Get your stock LS2 intake mani ported and save the money. Until your 500+ HP you won't really get anyting out of the TB except maybe more responsiveness.


----------



## MadGoat04 (Feb 28, 2009)

Got a 04 but I assume the same applies


----------



## GM4life (Mar 18, 2007)

Nope. The stock manifold is quite good. And I would not spend the money on that high dollar BBK stuff. I got Performance Products 80mm TB and port matched my stock manifold so I would not have to use the spacer that comes with it that necks it back down to 75mm.
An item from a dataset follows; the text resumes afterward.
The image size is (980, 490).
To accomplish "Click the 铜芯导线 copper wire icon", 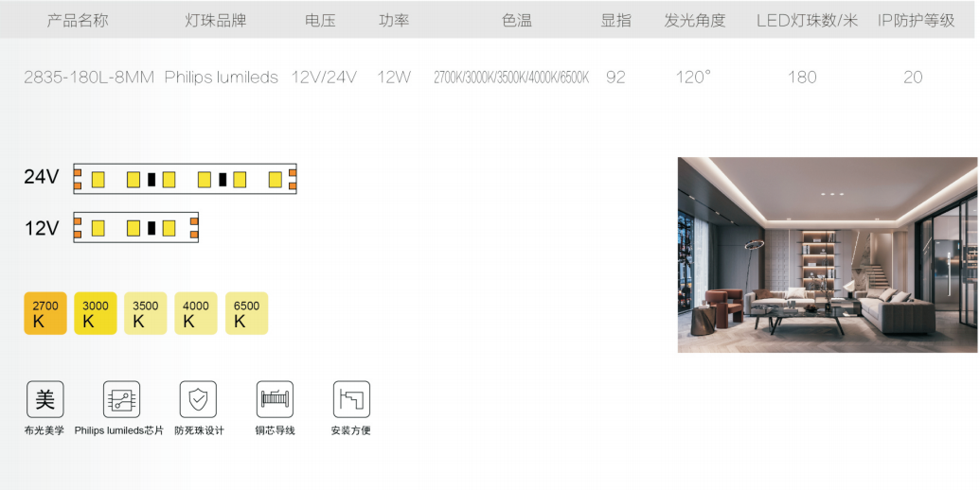I will click(275, 399).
It comes with the spacer just like the BBK one but is cheaper. You can have your stock TB ported and polished is is worth a few extra hp. I self ported mine w/dremal before I went with the 80mm and it felt alittle more responsive.


----------



## MadGoat04 (Feb 28, 2009)

Thanks for the replies I believe I am just going to port my stock tb


----------



## MadGoat04 (Feb 28, 2009)

Does anyone know of a good shop near Beaumont Tx that can do the porting for a good price as I dont trust myself with it.


----------



## svede1212 (Nov 1, 2005)

I'd get the BBK and keep the manifold. . .wait, I DID do that


----------



## 87GN06GTO07IRL (Aug 10, 2009)

Port the stock one. You'll get less heat soak since it's plastic.


----------